Sopena v. Colejon Corp.

Decision Date06 March 1996
Docket NumberCivil No. 94-2249 (GG).
PartiesAngel SOPEÑA and others, Plaintiffs, v. COLEJON CORPORATION, Defendant.
CourtU.S. District Court — District of Puerto Rico

COPYRIGHT MATERIAL OMITTED

Shapiro & Lugo, Anibal Lugo Miranda, Hato Rey, PR, for plaintiffs.

Wallace Vazquez Sanabria, San Juan, PR, for defendant.

OPINION AND ORDER

GIERBOLINI, Senior District Judge.

Pending before this court are several motions filed by defendant Colejon Corporation ("Colejon") requesting, among other things, the dismissal of the case. Before addressing these motions, we must first determine if we have removal jurisdiction, that is, whether we have original subject matter jurisdiction in this case.1

BACKGROUND

This action was commenced by seventeen (17) employees of Colejon in the Puerto Rico Superior Court, San Juan Part, to recover compensation owed to them for the worked performed during their meal time, "in violation of the provisions of labor laws regulating this matter." (See Complaint, docket entry # 1). Defendant removed the case from the state court based on diversity jurisdiction. Afterwards, defendant filed motions requesting the court to dismiss the case against plaintiffs for their lack of prosecution and cooperation in the discovery process or in the alternative to compel them to comply with the proposed discovery and impose sanctions on plaintiffs. Plaintiffs did not oppose the notice of removal nor have requested the case to be remanded. On June 1, 1995 we granted defendant's motion for removal.

Seven (7) days after the expiration of the deadline agreed by the parties2 for amending the pleadings, plaintiffs filed an amended complaint asserting new claims for back wages, pursuant to Puerto Rico Law No. 379 of May 15, 1948, 29 L.P.R.A. §§ 271 et seq. They also claimed payment of an undetermined amount of compensation under the contract between defendant and the U.S. Navy for the rendering of maintenance services at its Roosevelt Roads Base in Ceiba, Puerto Rico. (See, Amended Complaint, docket entry # 14). Defendants duly opposed.

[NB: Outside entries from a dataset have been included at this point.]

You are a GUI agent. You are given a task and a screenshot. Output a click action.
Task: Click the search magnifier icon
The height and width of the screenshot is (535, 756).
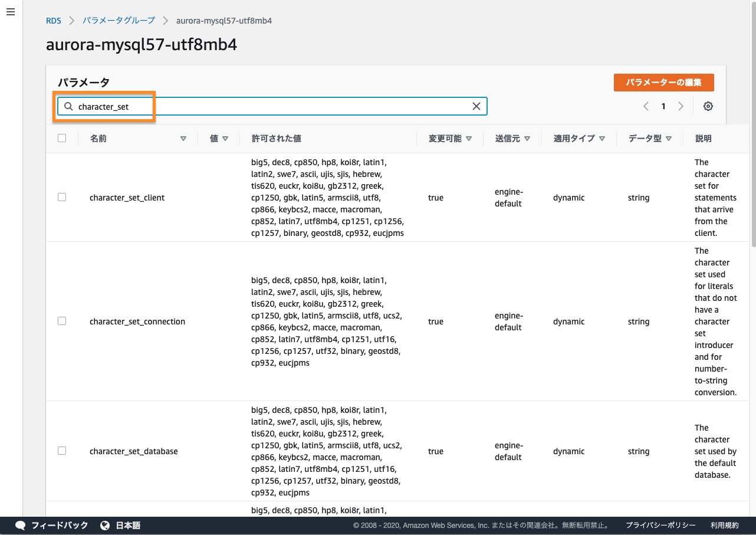pos(68,107)
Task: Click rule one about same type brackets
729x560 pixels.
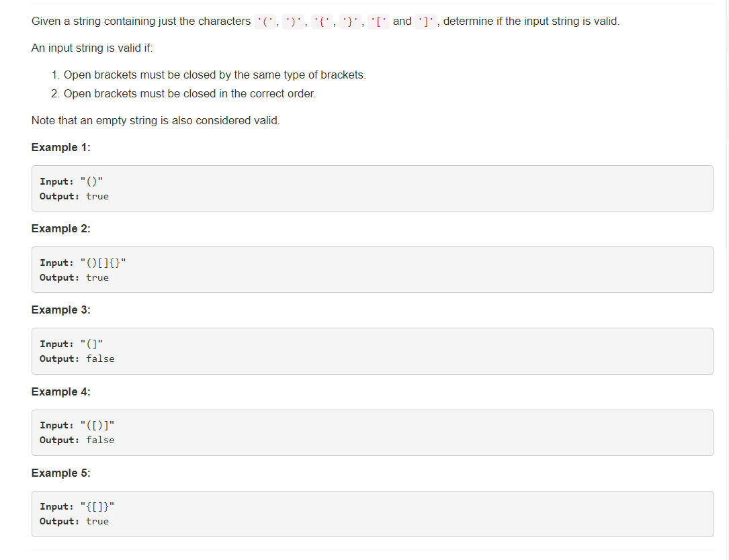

On July 24, 1995 Colejon requested the dismissal of the complaint, reiterating the averments of its prior motions to dismiss, and asserting that Puerto Rico Employment Laws did not apply to this case because the United States had exclusive jurisdiction over plaintiffs' job situs, Roosevelt Roads Base. Plaintiffs failed once again to oppose defendant's motion. On September 28, 1995 the parties met with the court for a Trial Setting Conference. During said conference we addressed the jurisdictional issue regarding the fact that plaintiffs' individual claims did not meet the amount of $50,000. Consequently, we vacated and set aside our June 1, 1995 order of removal and ordered the parties to file briefs discussing whether plaintiffs' individual claims could be aggregated in order to comply with the jurisdictional prerequisite that the matter in controversy exceed $50,000.3 The parties were granted a simultaneous period of ten (10) days to file their briefs and five (5) days to reply.

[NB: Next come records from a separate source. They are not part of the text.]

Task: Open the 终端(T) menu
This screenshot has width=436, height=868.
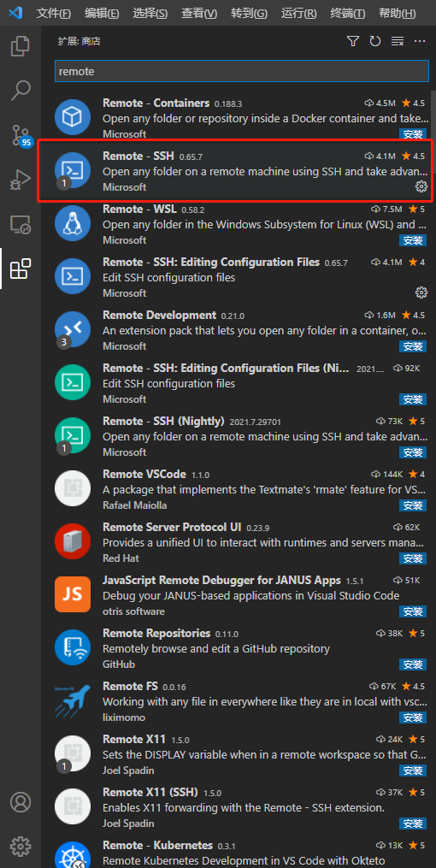Action: [347, 14]
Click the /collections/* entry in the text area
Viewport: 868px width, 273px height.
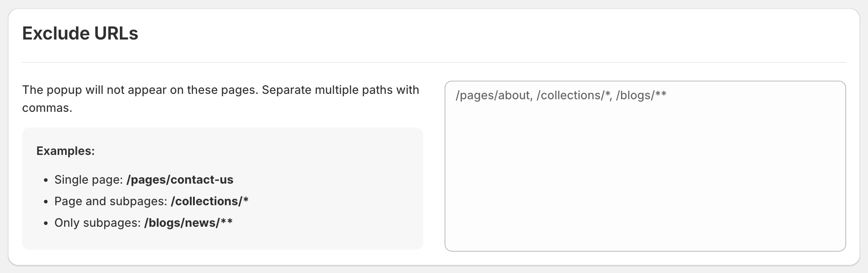click(574, 95)
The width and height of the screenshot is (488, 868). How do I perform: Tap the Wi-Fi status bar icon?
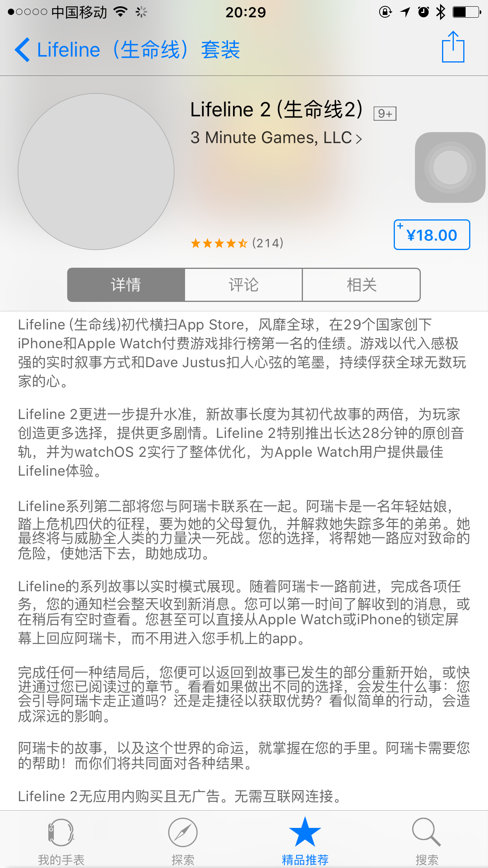[121, 12]
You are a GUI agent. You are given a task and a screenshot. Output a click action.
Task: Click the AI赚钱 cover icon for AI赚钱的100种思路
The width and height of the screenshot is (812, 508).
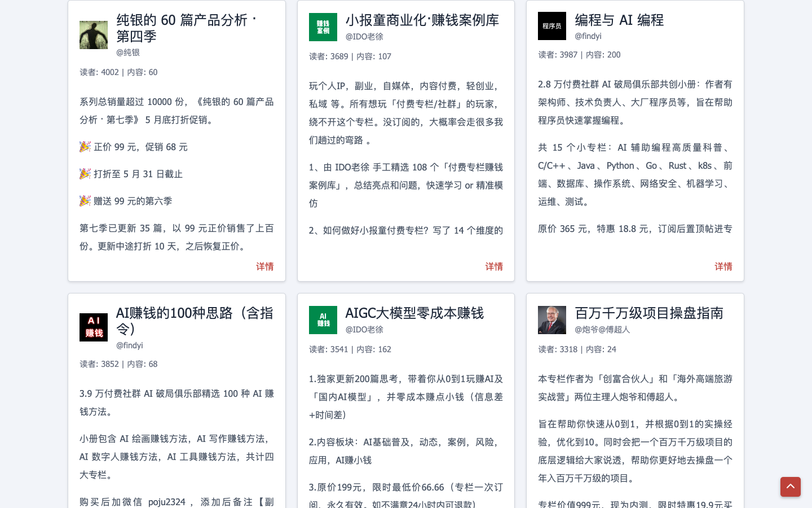pos(93,327)
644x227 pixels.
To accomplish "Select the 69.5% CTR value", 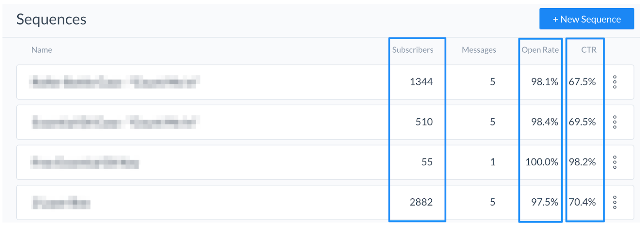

Colejon filed a timely brief asserting that we had diversity jurisdiction and that since the complaint raised a federal question, we also had subject matter jurisdiction under 28 U.S.C. § 1331. However, plaintiffs did not file their brief nor replied to defendant's brief.

DIVERSITY OF CITIZENSHIP JURISDICTION

Diversity jurisdiction exists when the claims in the complaint are between citizens of different states and when the matter in controversy exceeds the sum or value of $50,000, exclusive of interest and costs. 28 U.S.C. § 1332(a).

Regarding the first component, citizenship of the parties, the complaint only states that plaintiffs were employees of defendant for several years until it closed operations in Puerto Rico. Colejon's notice of removal asserts that defendant is a corporation organized under the laws of and with its principal place of business in Ohio, and that "based on knowledge information and belief, it is asserted that all Plaintiffs are residents of the Commonwealth of Puerto Rico." (See Notice of Removal, docket entry # 1). Such a generalized allegation regarding plaintiffs citizenship is insufficient to assert diversity jurisdiction. Riebe v. National Loan Investors, L.P., 828 F.Supp. 453, 455 (N.D.Tex. 1993). See also, Rule 8(a) of the Fed. R.Civ.P. and Wilkinson v. U.S., 724 F.Supp. 1200, 1205 (W.D.N.C.1989). Hence, defendant, as the party seeking removal, has failed to make the required showing that we have diversity jurisdiction because complete diversity exists between the parties. See Owen Equip. & Erection Co. v. Kroger, 437 U.S. 365, 373-74, 98 S.Ct. 2396, 2402-03, 57 L.Ed.2d 274 (1978); Toste Farm Corp. v. Hadbury, Inc., 70 F.3d 640, 642 (1st Cir. 1995); Media Duplication Services Ltd. v. HDG Software Inc., 928 F.2d 1228, 1235 (1st Cir.1991); Fountain v. Black, 876 F.Supp. 1294 (S.D.Ga.1994). See also, Alexander v. Electronic Data Systems Corp., 13 F.3d 940, 949 (6th Cir.1994).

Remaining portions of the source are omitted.